■ **To do**:
Return every one of the following records unchanged, character for character.

■ **Input for this task**:
◇ ◇ ◇ ◇ ◇

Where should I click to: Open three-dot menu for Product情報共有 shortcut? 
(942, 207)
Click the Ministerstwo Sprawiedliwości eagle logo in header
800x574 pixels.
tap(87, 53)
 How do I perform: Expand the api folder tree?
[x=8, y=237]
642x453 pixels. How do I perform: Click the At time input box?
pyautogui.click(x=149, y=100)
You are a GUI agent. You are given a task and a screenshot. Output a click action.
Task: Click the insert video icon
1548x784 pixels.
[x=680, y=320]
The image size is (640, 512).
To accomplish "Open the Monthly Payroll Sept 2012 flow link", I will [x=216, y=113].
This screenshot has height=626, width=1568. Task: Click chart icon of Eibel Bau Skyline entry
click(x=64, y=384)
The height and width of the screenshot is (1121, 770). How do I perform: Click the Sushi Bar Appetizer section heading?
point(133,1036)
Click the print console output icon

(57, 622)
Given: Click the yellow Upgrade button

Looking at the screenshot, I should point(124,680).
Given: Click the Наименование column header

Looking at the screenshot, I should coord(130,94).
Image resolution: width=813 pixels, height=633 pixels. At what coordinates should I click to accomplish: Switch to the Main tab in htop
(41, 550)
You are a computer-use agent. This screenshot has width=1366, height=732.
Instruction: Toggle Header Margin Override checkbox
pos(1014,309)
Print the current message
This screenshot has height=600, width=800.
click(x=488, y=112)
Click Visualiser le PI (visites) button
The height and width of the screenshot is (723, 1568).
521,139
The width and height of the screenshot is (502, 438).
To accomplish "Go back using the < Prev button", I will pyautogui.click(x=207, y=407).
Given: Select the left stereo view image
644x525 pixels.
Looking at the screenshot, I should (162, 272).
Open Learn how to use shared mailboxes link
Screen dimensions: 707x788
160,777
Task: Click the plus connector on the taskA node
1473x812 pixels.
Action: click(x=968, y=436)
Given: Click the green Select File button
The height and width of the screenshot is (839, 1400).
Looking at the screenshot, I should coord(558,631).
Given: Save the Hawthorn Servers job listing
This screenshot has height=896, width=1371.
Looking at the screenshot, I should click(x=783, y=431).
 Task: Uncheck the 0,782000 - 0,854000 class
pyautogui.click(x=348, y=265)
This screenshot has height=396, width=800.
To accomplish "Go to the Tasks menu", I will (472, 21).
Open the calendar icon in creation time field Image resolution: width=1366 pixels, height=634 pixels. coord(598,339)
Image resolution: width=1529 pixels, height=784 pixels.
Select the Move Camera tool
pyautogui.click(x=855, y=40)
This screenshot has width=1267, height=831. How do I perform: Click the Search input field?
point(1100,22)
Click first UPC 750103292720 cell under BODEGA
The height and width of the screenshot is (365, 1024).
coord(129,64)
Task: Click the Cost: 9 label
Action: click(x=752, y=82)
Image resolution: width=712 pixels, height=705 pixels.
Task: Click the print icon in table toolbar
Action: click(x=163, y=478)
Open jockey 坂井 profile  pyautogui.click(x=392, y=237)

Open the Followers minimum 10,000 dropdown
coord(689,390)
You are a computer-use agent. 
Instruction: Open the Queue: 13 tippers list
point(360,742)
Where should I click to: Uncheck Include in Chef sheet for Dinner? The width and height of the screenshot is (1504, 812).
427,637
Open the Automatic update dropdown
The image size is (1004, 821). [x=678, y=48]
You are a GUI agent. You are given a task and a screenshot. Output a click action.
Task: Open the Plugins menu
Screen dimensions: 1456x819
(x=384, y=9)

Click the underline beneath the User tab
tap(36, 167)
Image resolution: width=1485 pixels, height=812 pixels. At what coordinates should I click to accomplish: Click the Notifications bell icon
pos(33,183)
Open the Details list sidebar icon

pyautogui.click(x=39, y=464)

◇ ◇ ◇ ◇ ◇

■ **Problem solution**:
Where should I click to: Open three-dot menu for Product情報共有 shortcut? 
(942, 207)
Click the Ministerstwo Sprawiedliwości eagle logo in header
800x574 pixels.
tap(87, 53)
 How do I perform: Expand the api folder tree?
[x=8, y=237]
642x453 pixels. How do I perform: Click the At time input box?
pyautogui.click(x=149, y=100)
You are a GUI agent. You are given a task and a screenshot. Output a click action.
Task: Click the insert video icon
1548x784 pixels.
[x=680, y=320]
The image size is (640, 512).
To accomplish "Open the Monthly Payroll Sept 2012 flow link", I will [x=216, y=113].
This screenshot has height=626, width=1568. Task: Click chart icon of Eibel Bau Skyline entry
click(x=64, y=384)
The height and width of the screenshot is (1121, 770). How do I perform: Click the Sushi Bar Appetizer section heading?
point(133,1036)
Click the print console output icon

(57, 622)
Given: Click the yellow Upgrade button

Looking at the screenshot, I should point(124,680).
Given: Click the Наименование column header

Looking at the screenshot, I should coord(130,94).
Image resolution: width=813 pixels, height=633 pixels. At what coordinates should I click to accomplish: Switch to the Main tab in htop
(41, 550)
You are a computer-use agent. This screenshot has width=1366, height=732.
Instruction: Toggle Header Margin Override checkbox
pos(1014,309)
Print the current message
This screenshot has height=600, width=800.
click(x=488, y=112)
Click Visualiser le PI (visites) button
The height and width of the screenshot is (723, 1568).
521,139
The width and height of the screenshot is (502, 438).
To accomplish "Go back using the < Prev button", I will pyautogui.click(x=207, y=407).
Given: Select the left stereo view image
644x525 pixels.
Looking at the screenshot, I should (162, 272).
Open Learn how to use shared mailboxes link
Screen dimensions: 707x788
160,777
Task: Click the plus connector on the taskA node
1473x812 pixels.
Action: click(x=968, y=436)
Given: Click the green Select File button
The height and width of the screenshot is (839, 1400).
Looking at the screenshot, I should coord(558,631).
Given: Save the Hawthorn Servers job listing
This screenshot has height=896, width=1371.
Looking at the screenshot, I should click(x=783, y=431).
 Task: Uncheck the 0,782000 - 0,854000 class
pyautogui.click(x=348, y=265)
This screenshot has height=396, width=800.
To accomplish "Go to the Tasks menu", I will (472, 21).
Open the calendar icon in creation time field Image resolution: width=1366 pixels, height=634 pixels. coord(598,339)
Image resolution: width=1529 pixels, height=784 pixels.
Select the Move Camera tool
pyautogui.click(x=855, y=40)
This screenshot has width=1267, height=831. How do I perform: Click the Search input field?
point(1100,22)
Click first UPC 750103292720 cell under BODEGA
The height and width of the screenshot is (365, 1024).
coord(129,64)
Task: Click the Cost: 9 label
Action: click(x=752, y=82)
Image resolution: width=712 pixels, height=705 pixels.
Task: Click the print icon in table toolbar
Action: click(x=163, y=478)
Open jockey 坂井 profile  pyautogui.click(x=392, y=237)

Open the Followers minimum 10,000 dropdown
coord(689,390)
You are a computer-use agent. 
Instruction: Open the Queue: 13 tippers list
point(360,742)
Where should I click to: Uncheck Include in Chef sheet for Dinner? The width and height of the screenshot is (1504, 812).
427,637
Open the Automatic update dropdown
The image size is (1004, 821). [x=678, y=48]
You are a GUI agent. You are given a task and a screenshot. Output a click action.
Task: Open the Plugins menu
Screen dimensions: 1456x819
(x=384, y=9)

Click the underline beneath the User tab
tap(36, 167)
Image resolution: width=1485 pixels, height=812 pixels. At what coordinates should I click to accomplish: Click the Notifications bell icon
pos(33,183)
Open the Details list sidebar icon

pyautogui.click(x=39, y=464)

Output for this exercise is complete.